# SELECTED TEXT start
An extremely basic example where, we have a random variable, move, which checks
if there's a rock on an adjacent patch which the turtle is currently on, if it doesn't
then it moves randomly around the environment, if it does, then it calls a function which
grabs the rock.

Modelling intelligent agents

But how do we make it clever, how do we add some intelligent behaviour? To do this,
first we need to talk about the Markov Decision Process, or MDP. Briefly, this is a mathematical
framework which models decision making in situations where outcomes are partly random and partly
under the control of the decision maker. More specifically, quoting Wikipedia, "More precisely,
a Markov Decision Process is a discrete time
stochastic
control
process. At each time step, the process is in some state, s, and the decision
maker may choose any action a, that is available in state, s.
The process responds at the next time step by randomly moving into a new state, s',
and giving the decision maker a corresponding reward."

Let's put this idea to practice in NetLogo. So in essence, we need to give each patch in the environment a value, and this value needs to vary depending on whether there are a large number of samples available around it. I.e. a patch which has no samples in close vicinity will not have a large value associated with it and a patch which has for example, 5 or 6 rocks in a 5-patch radius, it will have a pretty large value. The turtle then navigates around the environment by picking the patches with the highest values.
# SELECTED TEXT end
# DATASET EXCERPTS start
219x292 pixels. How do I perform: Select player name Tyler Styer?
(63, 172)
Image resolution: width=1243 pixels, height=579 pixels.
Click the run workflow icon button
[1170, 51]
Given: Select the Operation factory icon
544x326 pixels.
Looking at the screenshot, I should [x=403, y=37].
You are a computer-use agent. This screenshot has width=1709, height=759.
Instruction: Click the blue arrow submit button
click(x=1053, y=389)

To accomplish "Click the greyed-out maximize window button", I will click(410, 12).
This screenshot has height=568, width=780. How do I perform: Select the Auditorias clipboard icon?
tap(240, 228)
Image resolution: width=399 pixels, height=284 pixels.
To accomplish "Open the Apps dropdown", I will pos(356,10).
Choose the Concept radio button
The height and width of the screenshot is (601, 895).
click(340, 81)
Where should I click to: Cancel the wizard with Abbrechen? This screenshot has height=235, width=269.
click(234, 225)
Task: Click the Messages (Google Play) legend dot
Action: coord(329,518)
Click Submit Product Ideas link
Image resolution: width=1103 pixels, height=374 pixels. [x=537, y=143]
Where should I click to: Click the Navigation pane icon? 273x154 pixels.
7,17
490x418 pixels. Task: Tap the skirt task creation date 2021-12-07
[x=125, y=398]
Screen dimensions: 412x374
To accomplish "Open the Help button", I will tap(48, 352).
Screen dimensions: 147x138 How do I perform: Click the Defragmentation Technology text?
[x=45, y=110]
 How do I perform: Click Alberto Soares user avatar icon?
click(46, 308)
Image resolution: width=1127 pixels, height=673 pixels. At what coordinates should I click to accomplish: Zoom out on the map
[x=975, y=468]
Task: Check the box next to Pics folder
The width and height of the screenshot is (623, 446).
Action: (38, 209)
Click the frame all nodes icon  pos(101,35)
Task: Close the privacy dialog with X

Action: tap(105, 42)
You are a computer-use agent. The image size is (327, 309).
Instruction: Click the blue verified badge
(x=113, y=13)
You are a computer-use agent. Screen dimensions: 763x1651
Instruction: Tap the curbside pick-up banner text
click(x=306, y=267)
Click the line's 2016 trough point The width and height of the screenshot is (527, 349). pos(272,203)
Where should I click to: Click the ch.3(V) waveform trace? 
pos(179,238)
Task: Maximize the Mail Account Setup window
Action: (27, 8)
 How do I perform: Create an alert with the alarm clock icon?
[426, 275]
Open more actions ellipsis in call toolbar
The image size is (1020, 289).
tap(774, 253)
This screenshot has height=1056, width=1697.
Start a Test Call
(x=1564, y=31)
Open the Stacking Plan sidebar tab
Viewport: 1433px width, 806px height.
# DATASET EXCERPTS end
* [TASK INSTRUCTIONS]:
**1)** Answer these questions about the passage on modelling intelligent agents:
(a) In the basic example, what does the called function do when there is a rock?
(b) What does the abbreviation MDP stand for?
(c) How does the turtle navigate around the environment?
**2)** Write out the passage on modelling intelligent agents from "The process responds" to "the highest values.", renaming "decision maker" to "agent" throughout.

* [ANSWERS FOR THIS EXERCISE]:
**1)**
(a) It grabs the rock.
(b) Markov Decision Process.
(c) It picks the patches with the highest values.

**2)**
The process responds at the next time step by randomly moving into a new state, s',
and giving the agent a corresponding reward."

Let's put this idea to practice in NetLogo. So in essence, we need to give each patch in the environment a value, and this value needs to vary depending on whether there are a large number of samples available around it. I.e. a patch which has no samples in close vicinity will not have a large value associated with it and a patch which has for example, 5 or 6 rocks in a 5-patch radius, it will have a pretty large value. The turtle then navigates around the environment by picking the patches with the highest values.